Non-inferior antibody levels for HPV16/18 after extended two-dose schedules compared with a six-month interval: findings of a systematic review and meta-analysis.

Protection after human papillomavirus (HPV) vaccination can be maximized by optimizing vaccination schedules. We systematically reviewed immunogenicity and effectiveness of HPV vaccines administered 6 months apart compared with longer intervals. Seroconversion to vaccine-type HPV was non-inferior for 12- compared with 6-month intervals, but inconclusive for comparison of 36-96 months with 6 months.
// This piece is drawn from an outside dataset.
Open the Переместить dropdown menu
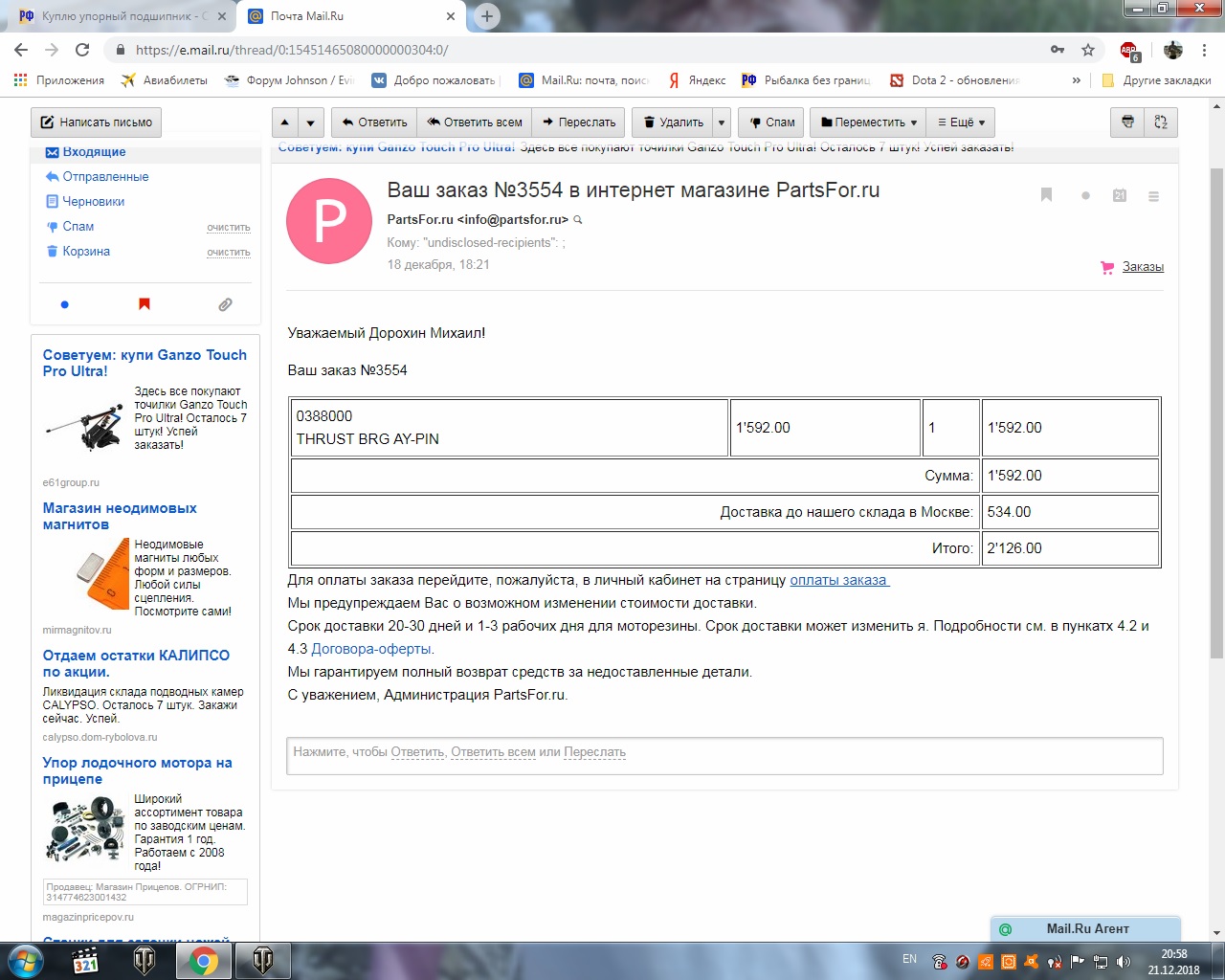The width and height of the screenshot is (1225, 980). pyautogui.click(x=869, y=122)
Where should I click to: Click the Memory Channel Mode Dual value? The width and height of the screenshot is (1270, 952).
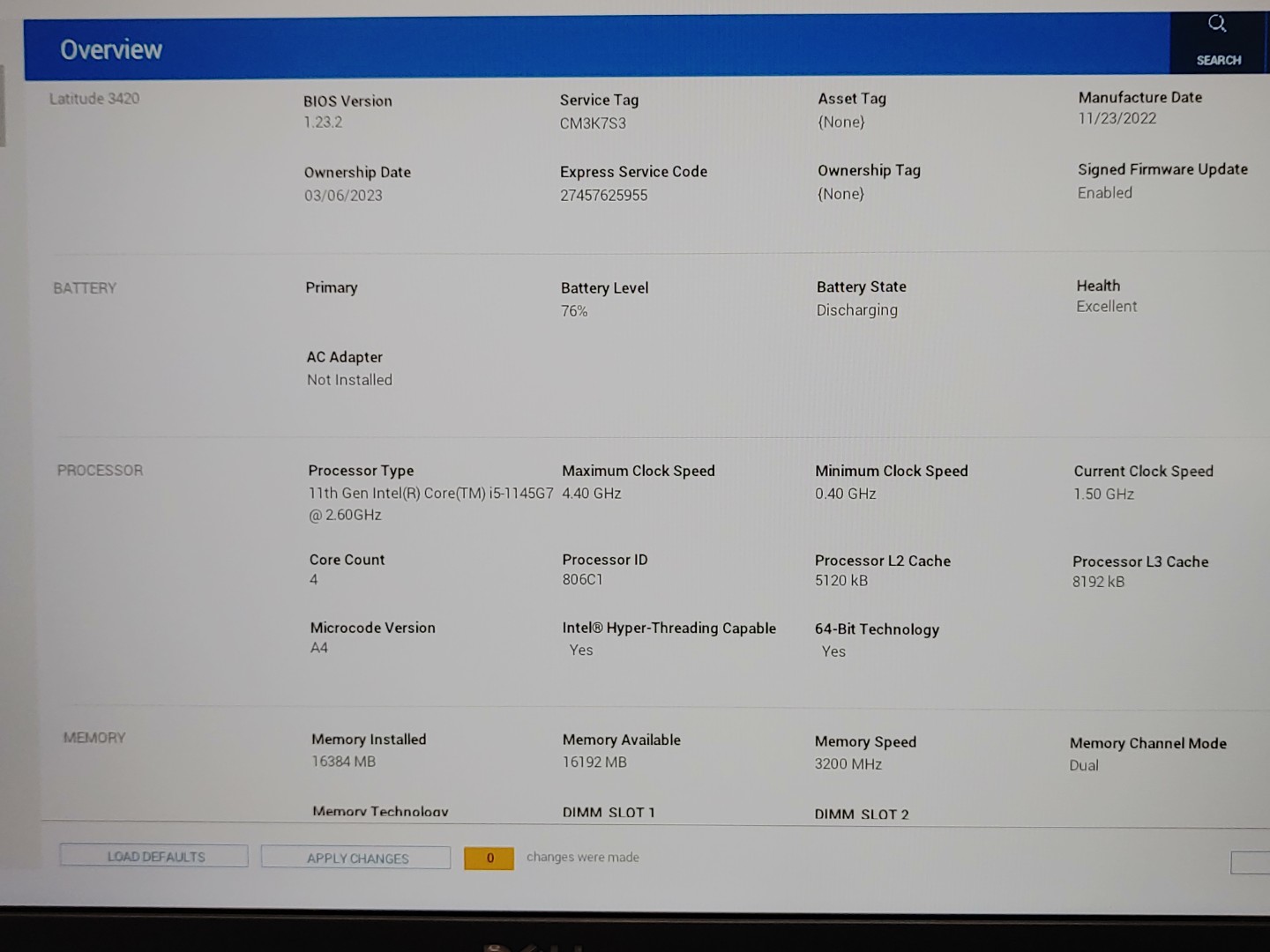(1084, 766)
A 12-month interval showed non-inferior (margin 0.5) vaccine-type HPV antibody responses compared with a 6-month interval. Compared to 6 months, an interval of 36-96 months resulted in non-inferior antibody responses for HPV6 and high-risk types HPV16 and 18, but did not lead to a non-inferior antibody response for HPV11 (GMR 0.63, 95% CI:0.41-0.97). Data on the effectiveness of extended two-dose schedules were limited. Our findings indicate that HPV immunization programs could adopt a 12-month interval instead of 6 months for increased flexibility without compromising immunogenicity. Further evaluation to confirm the immunogenicity and effectiveness of intervals beyond 12 months is warranted.